§ TEXTO DEL EJERCICIO
↓↓↓
Tal vez muchos suicidas lo acabaron siendo porque no encontraron un centímetro de comodidad en este mundo, porque siempre se sintieron raros y extraños.
Hay
determinadas palabras que nos cuesta pronunciar porque tal vez no llegamos a
entender el hecho que las genera. Y así, nos cuesta reconocer que nosotros
mismos, o nuestros hijos, o alguien muy allegado, acude con frecuencia o
asiduidad a la consulta del psicólogo. No nos cuesta comentar, compartir, que
tenemos problemas de espalda, una hernia o miopía, pero nos cuesta un mundo, a
veces todo un universo, reconocer que tenemos problemas mentales. Tal vez
porque lo seguimos relacionando con ese concepto del pasado, tan genérico,
amplio y excluyente como es la locura. Locos que van al loquero, en esos
tiempos de los manicomios, que no dejaban de ser una especie de prisiones para aquellos
que nos molestaban, que no entendíamos o que considerábamos un peligro. Parece
que hemos cambiado, pero relativamente, el tabú sigue estando presente. Hoy,
nuestros hijos acuden a sesiones psicológicas con cierta frecuencia, yo no fui
nunca ni tampoco mis amigos, o eso creo, pero sin embargo somos nosotros, los
padres, los que les pedimos que no digan nada, tal y como hacemos nosotros
mismos. Y no lo hacemos por muy diferentes motivos, imagino que cada cual
tendrá los suyos, pero entiendo que se pueden resumir en uno: no queremos que a
nuestros hijos los clasifiquen de diferentes, con todo lo que eso conlleva. Y
si nos cuesta reconocer que atravesamos por una mala racha mental que nos exige
recibir ayuda, apoyo, terapia, muchísimo más que un familiar, alguien cercano,
se ha suicidado. Salvo excepciones, solo lo admitimos en ámbitos muy íntimos y
reducidos. Mientras, tratamos de eludir el tema, callamos, nos ausentamos,
mentalmente, cuando alguien lo saca a la palestra. Lo ignoramos.
Está
claro que cada cual es muy libre de decidir el punto o nivel de información que
ofrece de su vida, nadie puede situarte el listón, es una decisión
absolutamente personal. Al igual que nadie te puede exigir que declares con
quien te metes en la cama, cuánto dinero tienes en la cuenta corriente o yo qué
sé, demás datos que corresponden a tu intimidad, es incuestionable. Pero sí que
es cierto que, igual que la “salida del armario” de determinados personajes
públicos ha propiciado la normalización, y no estigmatización, del colectivo
LGTBi, debería tenderse a ofrecer una información más clara, menos sesgada, y
huir de ese “lo digo pero no digo nada” tan habitual. No hablo de normalizar el
suicidio, algo que es muy complicado, por no decir imposible, hablo de no
permitir que los dimes y diretes, las elucubraciones mancillen la memoria de
las personas. Como tampoco puede entender a quienes tienden a relacionar
suicidio con eutanasia, ya que hablamos de conceptos muy diferentes, que
representan realidades que jamás podrán ser comparadas. Soy de esos que piensan
que todo se puede contar, todo se puede hablar, siempre que se escojan las
palabras adecuadas.
↑↑↑
§ OBJETIVO DEL EJERCICIO
¿Puedes transcribir, tal como aparece en el texto sobre el tabú de la salud mental, el fragmento que va desde "Tal vez muchos" hasta "raros y extraños."?

§ EXTRACTO DE DATOS
↓↓↓
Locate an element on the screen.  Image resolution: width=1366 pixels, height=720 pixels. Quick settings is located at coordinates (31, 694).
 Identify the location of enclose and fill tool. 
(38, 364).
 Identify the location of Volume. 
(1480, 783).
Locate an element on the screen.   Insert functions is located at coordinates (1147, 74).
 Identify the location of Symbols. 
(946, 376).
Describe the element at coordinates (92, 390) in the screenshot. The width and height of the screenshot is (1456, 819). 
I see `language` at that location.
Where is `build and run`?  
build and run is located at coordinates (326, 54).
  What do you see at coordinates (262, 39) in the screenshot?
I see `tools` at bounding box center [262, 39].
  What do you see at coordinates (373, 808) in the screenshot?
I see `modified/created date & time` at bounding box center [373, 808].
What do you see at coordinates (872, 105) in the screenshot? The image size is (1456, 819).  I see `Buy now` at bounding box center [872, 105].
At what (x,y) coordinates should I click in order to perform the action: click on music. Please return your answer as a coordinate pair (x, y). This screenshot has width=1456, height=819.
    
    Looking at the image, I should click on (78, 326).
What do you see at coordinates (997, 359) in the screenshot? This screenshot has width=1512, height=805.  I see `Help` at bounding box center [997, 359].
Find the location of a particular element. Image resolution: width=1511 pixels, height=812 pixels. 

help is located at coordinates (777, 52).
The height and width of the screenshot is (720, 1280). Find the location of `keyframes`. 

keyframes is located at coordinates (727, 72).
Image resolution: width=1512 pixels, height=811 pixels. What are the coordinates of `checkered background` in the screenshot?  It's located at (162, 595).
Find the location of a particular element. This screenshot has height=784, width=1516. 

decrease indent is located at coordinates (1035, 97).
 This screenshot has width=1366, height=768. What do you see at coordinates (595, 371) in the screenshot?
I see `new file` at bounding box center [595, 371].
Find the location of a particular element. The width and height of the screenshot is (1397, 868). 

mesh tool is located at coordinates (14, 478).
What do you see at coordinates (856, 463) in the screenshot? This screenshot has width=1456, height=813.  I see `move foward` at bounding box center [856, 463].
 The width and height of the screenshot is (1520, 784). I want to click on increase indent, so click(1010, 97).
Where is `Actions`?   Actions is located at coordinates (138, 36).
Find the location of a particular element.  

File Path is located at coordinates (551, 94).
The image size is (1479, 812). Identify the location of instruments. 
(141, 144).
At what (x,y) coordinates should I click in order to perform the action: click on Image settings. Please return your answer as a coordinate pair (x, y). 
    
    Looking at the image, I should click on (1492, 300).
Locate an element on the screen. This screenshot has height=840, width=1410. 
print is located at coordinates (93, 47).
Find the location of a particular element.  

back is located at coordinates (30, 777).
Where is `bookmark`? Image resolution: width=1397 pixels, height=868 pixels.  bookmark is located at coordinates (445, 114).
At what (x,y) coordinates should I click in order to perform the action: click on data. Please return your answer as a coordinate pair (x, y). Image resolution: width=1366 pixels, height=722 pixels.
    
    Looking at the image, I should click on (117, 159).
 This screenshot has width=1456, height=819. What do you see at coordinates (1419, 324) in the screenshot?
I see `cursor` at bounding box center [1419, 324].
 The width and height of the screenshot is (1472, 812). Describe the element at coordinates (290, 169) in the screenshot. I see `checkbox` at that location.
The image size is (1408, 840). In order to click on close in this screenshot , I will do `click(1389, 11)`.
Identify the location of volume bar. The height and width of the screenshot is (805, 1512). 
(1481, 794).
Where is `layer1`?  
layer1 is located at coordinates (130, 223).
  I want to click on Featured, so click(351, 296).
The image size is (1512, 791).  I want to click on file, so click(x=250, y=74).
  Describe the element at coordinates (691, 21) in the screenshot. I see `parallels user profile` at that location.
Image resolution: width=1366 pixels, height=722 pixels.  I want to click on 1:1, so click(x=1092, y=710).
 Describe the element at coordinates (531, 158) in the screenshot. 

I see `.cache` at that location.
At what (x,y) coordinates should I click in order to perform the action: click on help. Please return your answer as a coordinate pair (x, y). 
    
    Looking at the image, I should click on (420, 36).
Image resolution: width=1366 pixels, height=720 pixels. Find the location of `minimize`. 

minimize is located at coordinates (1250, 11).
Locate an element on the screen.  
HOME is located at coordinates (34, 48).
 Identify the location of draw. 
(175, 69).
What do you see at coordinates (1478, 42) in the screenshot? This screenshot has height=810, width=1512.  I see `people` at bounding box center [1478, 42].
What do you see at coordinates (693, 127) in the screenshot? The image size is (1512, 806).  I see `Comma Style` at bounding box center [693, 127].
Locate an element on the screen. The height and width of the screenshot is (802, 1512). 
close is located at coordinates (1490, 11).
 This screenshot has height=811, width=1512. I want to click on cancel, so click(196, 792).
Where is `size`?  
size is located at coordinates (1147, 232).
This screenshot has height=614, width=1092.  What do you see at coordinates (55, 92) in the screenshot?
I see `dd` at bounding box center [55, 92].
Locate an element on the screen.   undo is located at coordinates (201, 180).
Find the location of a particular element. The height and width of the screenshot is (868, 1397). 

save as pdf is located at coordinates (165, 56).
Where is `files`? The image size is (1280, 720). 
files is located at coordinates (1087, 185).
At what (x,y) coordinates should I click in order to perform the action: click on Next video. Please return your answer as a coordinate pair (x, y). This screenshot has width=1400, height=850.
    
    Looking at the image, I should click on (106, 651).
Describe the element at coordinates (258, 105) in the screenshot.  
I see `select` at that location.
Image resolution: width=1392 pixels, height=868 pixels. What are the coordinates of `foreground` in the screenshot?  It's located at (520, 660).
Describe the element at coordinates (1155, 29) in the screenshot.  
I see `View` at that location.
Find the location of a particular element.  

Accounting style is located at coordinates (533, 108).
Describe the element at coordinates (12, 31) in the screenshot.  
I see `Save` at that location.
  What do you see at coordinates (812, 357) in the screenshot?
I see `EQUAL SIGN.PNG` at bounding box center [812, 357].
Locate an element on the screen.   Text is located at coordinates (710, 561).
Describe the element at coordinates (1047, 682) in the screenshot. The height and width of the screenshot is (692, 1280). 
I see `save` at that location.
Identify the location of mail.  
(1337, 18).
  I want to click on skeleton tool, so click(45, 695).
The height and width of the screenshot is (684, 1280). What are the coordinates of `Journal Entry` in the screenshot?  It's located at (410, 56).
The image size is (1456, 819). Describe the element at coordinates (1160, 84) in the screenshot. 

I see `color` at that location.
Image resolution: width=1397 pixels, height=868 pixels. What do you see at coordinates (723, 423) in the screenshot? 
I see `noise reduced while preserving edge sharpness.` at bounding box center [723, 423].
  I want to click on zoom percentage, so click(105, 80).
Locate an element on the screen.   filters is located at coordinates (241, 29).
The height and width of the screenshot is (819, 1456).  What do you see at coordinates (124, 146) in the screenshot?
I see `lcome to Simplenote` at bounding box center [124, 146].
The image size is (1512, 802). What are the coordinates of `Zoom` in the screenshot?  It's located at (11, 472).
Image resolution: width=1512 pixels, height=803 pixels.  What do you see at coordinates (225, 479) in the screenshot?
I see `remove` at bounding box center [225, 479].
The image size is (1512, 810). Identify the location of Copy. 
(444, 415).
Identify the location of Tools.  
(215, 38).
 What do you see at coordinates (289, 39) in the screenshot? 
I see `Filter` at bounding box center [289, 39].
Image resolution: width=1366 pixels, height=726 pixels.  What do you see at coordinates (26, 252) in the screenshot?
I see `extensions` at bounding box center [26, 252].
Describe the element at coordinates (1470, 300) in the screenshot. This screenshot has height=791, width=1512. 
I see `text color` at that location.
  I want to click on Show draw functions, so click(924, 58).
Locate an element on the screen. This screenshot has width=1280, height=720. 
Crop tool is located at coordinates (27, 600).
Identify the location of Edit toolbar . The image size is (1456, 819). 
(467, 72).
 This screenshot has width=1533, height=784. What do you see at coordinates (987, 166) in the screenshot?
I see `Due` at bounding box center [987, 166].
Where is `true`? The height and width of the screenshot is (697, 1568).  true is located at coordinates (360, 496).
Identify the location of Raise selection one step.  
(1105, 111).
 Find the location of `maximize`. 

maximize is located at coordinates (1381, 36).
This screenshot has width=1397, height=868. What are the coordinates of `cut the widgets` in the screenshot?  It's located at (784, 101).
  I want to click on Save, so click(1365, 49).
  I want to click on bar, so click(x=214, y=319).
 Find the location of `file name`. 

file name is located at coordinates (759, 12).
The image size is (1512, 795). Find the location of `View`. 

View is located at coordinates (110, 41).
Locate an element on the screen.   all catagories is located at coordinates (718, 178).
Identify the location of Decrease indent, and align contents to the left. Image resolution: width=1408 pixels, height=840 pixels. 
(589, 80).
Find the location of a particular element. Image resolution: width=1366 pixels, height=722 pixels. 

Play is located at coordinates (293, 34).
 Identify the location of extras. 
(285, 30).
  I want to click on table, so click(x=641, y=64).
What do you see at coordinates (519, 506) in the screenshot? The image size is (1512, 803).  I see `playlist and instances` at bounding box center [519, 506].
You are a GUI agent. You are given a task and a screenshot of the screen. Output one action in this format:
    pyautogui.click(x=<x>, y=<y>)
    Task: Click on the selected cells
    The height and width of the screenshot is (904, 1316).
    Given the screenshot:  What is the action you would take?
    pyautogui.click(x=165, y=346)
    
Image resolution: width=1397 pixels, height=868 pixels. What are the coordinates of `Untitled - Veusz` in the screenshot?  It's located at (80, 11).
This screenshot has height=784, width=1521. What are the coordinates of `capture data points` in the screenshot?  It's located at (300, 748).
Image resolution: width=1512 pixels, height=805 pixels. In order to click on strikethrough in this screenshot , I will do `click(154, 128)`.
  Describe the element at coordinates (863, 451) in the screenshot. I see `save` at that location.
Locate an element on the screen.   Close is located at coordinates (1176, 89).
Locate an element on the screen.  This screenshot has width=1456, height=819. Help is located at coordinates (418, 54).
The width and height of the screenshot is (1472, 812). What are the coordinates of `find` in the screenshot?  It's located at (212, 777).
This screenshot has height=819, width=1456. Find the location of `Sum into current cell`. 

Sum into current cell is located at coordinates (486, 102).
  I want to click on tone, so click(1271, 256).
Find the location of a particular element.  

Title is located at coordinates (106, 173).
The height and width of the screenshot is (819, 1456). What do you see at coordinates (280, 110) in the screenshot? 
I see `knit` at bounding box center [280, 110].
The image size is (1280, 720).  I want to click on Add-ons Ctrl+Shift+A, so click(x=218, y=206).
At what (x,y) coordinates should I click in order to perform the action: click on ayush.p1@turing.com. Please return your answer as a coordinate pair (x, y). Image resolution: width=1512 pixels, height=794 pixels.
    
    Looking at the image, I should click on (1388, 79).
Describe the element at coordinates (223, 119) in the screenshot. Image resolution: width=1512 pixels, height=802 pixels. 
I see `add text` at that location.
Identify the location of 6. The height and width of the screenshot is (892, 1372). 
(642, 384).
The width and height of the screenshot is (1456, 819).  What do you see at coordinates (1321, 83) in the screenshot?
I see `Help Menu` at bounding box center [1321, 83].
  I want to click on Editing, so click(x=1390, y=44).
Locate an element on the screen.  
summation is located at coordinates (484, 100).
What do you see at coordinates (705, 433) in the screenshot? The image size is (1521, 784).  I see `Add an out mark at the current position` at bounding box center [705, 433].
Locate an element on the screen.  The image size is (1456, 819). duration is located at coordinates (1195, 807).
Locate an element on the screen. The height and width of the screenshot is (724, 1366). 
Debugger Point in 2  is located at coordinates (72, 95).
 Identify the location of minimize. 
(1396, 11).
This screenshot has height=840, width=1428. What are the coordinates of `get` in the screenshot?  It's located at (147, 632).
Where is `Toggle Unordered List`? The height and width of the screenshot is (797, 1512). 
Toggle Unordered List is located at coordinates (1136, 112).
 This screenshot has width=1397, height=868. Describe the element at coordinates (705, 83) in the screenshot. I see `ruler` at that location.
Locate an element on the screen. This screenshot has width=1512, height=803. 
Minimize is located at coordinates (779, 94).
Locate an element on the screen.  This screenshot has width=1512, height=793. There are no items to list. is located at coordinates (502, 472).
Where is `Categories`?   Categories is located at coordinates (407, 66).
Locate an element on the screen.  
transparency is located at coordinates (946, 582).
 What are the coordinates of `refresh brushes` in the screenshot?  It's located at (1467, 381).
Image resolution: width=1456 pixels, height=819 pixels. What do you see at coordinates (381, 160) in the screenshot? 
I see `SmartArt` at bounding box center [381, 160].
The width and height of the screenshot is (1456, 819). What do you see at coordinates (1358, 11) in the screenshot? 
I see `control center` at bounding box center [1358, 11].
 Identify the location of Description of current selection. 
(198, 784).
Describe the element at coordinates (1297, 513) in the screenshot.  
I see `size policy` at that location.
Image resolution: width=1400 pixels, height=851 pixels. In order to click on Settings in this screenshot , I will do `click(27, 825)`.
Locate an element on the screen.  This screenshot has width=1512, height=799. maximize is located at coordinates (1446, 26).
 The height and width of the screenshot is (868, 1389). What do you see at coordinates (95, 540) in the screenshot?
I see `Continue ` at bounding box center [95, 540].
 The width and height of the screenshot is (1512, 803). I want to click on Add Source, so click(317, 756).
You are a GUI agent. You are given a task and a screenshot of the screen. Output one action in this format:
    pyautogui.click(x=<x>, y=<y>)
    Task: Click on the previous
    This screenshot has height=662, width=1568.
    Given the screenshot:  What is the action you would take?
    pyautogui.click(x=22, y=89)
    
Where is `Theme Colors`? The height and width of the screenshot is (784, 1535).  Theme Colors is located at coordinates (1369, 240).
↑↑↑
§ RESPUESTA ESPERADA
Tal vez muchos suicidas lo acabaron siendo porque no encontraron un centímetro de comodidad en este mundo, porque siempre se sintieron raros y extraños.